En medio de la tragedia que golpeó a Venezuela tras el devastador terremoto, la historia de Jorge ha conmovido profundamente. El hombre perdió a sus tres hijos, a su exesposa y a su yerno, una pérdida que lo dejó sin fuerzas y marcada por un dolor indescriptible. Su testimonio refleja el impacto humano que han dejado los sismos en miles de familias.
Jorge, entre lágrimas, sorprendió al rechazar cualquier tipo de ayuda material o provisiones. Su única petición fue recibir un abrazo fuerte de consuelo, un gesto que, según él, representa más que cualquier apoyo económico en un momento de duelo. Con esa solicitud, envió un mensaje que invita a valorar lo esencial: la cercanía y el amor de la familia.

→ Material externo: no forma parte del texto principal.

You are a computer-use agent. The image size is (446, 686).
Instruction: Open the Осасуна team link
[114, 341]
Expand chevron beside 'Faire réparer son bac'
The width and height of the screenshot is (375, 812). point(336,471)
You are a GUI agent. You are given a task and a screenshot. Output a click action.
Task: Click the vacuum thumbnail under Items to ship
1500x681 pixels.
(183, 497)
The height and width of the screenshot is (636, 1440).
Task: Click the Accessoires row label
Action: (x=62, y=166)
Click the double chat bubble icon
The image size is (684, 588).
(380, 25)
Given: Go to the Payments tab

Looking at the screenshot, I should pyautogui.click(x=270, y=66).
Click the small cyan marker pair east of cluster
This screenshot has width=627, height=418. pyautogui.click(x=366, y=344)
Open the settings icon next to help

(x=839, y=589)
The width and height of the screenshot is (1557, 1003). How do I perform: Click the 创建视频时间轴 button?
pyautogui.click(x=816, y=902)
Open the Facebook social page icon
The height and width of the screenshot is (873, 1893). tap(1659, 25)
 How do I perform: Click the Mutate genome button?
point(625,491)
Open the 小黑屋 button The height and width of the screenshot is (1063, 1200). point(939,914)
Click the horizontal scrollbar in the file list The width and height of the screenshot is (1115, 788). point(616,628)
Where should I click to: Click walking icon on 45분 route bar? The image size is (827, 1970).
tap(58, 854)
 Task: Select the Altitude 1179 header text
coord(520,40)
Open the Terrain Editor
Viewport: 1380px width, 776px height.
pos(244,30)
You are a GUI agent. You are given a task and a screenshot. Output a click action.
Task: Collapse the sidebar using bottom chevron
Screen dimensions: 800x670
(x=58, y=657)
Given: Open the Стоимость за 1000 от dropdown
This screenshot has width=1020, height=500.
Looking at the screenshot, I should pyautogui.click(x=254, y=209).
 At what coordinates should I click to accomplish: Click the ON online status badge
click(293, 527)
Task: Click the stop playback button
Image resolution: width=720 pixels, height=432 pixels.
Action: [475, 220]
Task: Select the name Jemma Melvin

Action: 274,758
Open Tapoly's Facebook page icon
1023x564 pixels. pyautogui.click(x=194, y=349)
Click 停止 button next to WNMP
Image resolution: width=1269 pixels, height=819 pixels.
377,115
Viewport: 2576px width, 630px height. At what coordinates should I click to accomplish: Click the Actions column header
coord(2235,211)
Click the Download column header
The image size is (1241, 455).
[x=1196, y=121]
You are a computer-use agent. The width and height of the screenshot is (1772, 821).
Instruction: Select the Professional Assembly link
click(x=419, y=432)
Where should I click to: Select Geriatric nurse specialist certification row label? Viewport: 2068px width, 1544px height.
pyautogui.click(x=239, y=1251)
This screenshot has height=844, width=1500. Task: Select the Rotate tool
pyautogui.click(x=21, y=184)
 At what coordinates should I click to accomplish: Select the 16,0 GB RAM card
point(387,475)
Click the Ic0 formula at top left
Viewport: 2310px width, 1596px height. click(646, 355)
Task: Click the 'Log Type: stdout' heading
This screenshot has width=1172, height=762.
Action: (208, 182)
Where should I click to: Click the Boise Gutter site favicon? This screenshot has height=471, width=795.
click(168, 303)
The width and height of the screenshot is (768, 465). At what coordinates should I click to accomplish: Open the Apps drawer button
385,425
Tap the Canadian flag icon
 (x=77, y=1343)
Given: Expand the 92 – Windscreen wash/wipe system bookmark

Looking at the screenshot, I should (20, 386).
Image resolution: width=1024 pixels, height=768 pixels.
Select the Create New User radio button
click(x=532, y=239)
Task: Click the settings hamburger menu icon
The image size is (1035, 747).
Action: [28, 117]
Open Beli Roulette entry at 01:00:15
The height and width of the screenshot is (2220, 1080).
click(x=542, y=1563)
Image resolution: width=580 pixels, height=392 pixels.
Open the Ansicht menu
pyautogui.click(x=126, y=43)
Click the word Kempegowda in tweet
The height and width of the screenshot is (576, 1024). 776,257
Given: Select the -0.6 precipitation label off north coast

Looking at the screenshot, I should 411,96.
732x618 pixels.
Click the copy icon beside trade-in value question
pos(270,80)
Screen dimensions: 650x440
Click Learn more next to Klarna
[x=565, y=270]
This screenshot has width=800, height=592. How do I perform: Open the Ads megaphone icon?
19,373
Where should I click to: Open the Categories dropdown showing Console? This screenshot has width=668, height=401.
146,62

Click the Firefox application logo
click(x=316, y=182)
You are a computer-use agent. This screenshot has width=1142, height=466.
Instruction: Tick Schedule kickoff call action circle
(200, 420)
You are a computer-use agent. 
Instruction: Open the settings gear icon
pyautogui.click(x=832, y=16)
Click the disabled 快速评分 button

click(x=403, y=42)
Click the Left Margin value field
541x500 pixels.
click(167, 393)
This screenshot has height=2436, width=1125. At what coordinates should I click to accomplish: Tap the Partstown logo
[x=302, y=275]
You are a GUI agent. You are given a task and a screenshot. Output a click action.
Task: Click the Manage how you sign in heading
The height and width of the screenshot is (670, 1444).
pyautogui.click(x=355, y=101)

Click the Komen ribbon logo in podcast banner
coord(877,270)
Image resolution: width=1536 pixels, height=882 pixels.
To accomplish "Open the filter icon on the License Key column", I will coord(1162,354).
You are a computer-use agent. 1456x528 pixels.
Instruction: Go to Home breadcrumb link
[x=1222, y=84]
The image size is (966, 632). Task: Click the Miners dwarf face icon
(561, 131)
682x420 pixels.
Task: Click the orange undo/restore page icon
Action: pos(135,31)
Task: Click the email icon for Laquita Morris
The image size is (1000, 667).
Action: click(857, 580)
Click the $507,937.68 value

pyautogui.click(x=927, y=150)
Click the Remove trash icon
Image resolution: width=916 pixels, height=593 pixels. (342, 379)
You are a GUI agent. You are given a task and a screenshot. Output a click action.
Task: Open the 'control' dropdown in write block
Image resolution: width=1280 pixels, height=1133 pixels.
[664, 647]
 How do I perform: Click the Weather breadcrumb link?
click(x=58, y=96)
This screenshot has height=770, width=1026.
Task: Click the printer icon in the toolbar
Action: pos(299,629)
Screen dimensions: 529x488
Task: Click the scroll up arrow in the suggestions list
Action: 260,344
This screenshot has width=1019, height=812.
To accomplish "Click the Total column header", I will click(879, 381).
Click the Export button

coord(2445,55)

En su reflexión, llamó a no dar por sentado el tiempo con los seres queridos y a expresarles afecto mientras están presentes. Historias como la suya ponen de relieve la magnitud del sufrimiento que atraviesan las comunidades afectadas y, al mismo tiempo, dejan una enseñanza de humanidad y resiliencia. La voz de Jorge se suma al clamor de quienes hoy buscan fortaleza espiritual y solidaridad en medio de la emergencia.